--- Records to use ---
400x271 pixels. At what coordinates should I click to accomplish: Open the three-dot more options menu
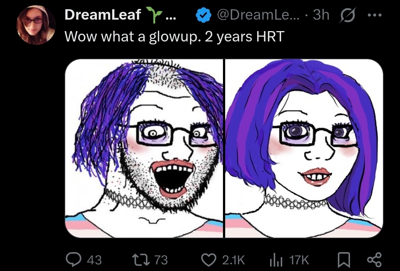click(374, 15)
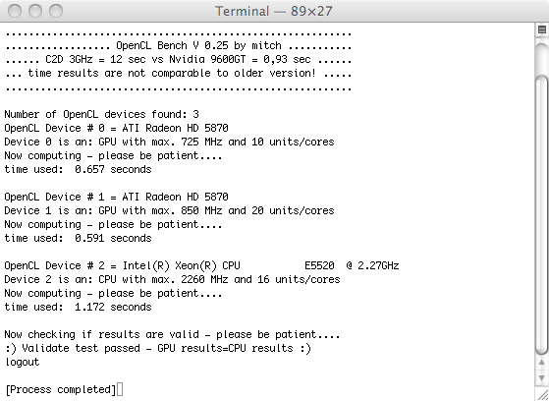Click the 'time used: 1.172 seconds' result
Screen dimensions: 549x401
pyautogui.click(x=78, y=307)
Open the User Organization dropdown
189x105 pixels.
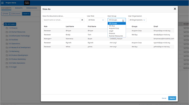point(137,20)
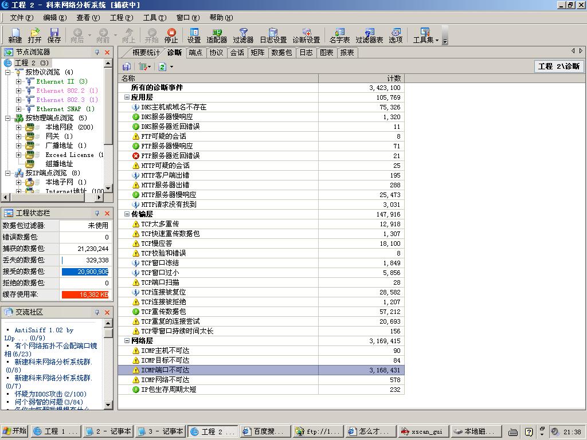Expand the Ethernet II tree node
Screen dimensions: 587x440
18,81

---

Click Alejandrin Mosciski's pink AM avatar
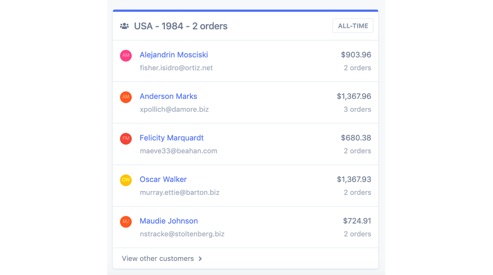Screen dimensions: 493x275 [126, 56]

--- Aim of the exercise ---
Within the listing above, find the line containing "400x271 pixels. At" and the line containing "Open the User Organization dropdown". Transcribe them and everything between them exactly, leaving out the pictures.

--- Your solution ---
400x271 pixels. At what coordinates should I click to accomplish: Open the three-dot more options menu
click(374, 15)
Click the 'time used: 1.172 seconds' result
Screen dimensions: 549x401
pyautogui.click(x=78, y=307)
Open the User Organization dropdown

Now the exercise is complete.